Dies ist der zweite, der nicht funktioniert. Alle anderen vor diesen beiden haben gefruchtet. 

Habe Afterburner installiert, um die Lüfterkurve der Grafikkarte anzupassen. Sonst nichts.

Hmmm... Achievements. Wüsste ich grad nicht, ob die funktionieren.
Das wäre sowas wie: Schliesse 5 Kopf-an-Kopf-Rennen ab?


----------



## Galford (21. August 2018)

Man bekommt auch Achievements in Forza Horizon 3 für abgeschlossene Forzathon-Aufgaben - das stimmt. Aber eben auch für andere Sachen (Beispiel: "Erweitern sie ihr Horizon Festival zum ersten Mal")
In der Xbox-App kannst du bei Forza Horizon 3 auch unter Erfolge nachschauen, ob du Erfolge (Achievements) bekommen hast.

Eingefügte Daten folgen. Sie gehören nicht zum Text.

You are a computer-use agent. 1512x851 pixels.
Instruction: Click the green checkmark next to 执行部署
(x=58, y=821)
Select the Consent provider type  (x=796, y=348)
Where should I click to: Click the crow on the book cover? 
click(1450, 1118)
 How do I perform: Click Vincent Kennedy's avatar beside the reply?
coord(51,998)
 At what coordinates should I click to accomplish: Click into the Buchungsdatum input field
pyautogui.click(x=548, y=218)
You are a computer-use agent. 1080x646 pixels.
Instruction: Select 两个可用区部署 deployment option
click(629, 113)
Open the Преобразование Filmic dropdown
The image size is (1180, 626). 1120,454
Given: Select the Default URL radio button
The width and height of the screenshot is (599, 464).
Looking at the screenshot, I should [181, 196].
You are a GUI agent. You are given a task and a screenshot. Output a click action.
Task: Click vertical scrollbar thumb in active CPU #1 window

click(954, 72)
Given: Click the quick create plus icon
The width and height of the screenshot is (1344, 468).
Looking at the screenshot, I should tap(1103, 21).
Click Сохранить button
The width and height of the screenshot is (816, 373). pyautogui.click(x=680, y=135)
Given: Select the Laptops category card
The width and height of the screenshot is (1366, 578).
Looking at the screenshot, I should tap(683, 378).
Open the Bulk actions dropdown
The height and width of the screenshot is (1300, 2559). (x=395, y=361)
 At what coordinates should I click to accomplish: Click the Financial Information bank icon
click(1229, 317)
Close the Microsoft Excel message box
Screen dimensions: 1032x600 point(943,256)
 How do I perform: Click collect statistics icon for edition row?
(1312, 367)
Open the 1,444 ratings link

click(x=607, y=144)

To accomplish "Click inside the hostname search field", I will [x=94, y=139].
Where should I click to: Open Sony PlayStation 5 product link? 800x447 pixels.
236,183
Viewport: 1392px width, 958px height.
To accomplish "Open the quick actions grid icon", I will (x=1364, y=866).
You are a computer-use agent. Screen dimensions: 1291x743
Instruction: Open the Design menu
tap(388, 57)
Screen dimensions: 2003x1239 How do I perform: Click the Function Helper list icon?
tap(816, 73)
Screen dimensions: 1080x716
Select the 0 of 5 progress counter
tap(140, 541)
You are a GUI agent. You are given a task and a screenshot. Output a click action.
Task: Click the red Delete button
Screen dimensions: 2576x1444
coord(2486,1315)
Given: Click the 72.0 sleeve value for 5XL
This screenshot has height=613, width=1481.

Ich habe leider den aktuellen Forzathon noch nicht gespielt, und kann jetzt gerade leider auch nicht testen ob die Aufgaben bei mir funktionieren. 

Wenn Englisch kein Problem ist, ist das offizielle Forum mit passenden Forzathon-Thread eine gute Anlaufstelle:
Forzathon - Page 259 - Horizon 3 Discussion - Forza Motorsport Forums


----------



## HollyD (21. August 2018)

Ok, dann schaue ich am Abend nach. Dann werde ich später wohl das Ganze mal neu Installieren.

Danke Dir, Galford


----------



## FrenzKTM (21. August 2018)

HollyD schrieb:


> *grab*
> 
> Habe nun das selbe Problem. Es heisst, ich müsse 3 Rennen in einem Retro Muscle gewinnen, eine Meisterschaft in einem Camaro gewinnen, eine Löffelliste erstellen und abschliessen und noch was.
> Habe dann in einem Reto Muscle Camaro eine Meisterschaft gemacht. DIE GOLIATH!!! Und nichts hat gezählt. Auch die erstelle Löffelliste (deren 3 ich erstellt und gewonnen habe) haben nicht gezählt.
> ...



Hi
Das ist ein Fehler. Es soll 3 Runden heißen.


----------



## ak1504 (21. August 2018)

Da stehts noch mal in englisch: Forza Motorsport - Forza Week in Review 8-17-18

Bei den Übersetzungen ging schon öfter was schief ^^


----------



## HollyD (21. August 2018)

"Complete 3 Races" sind doch nicht Runden sondern Rennen?


----------



## Galford (21. August 2018)

Natürlich sind es Rennen, und keine Runden. In Forza Horizon 3 kann ich mich an keine einzige Forzathon-Aufgabe erinnern, in der es hieß ich müsse eine bestimmte Rundenzahl fahren. Das ist in Forza Motorsport 7 recht üblich, aber überhaupt nicht in Horizon 3.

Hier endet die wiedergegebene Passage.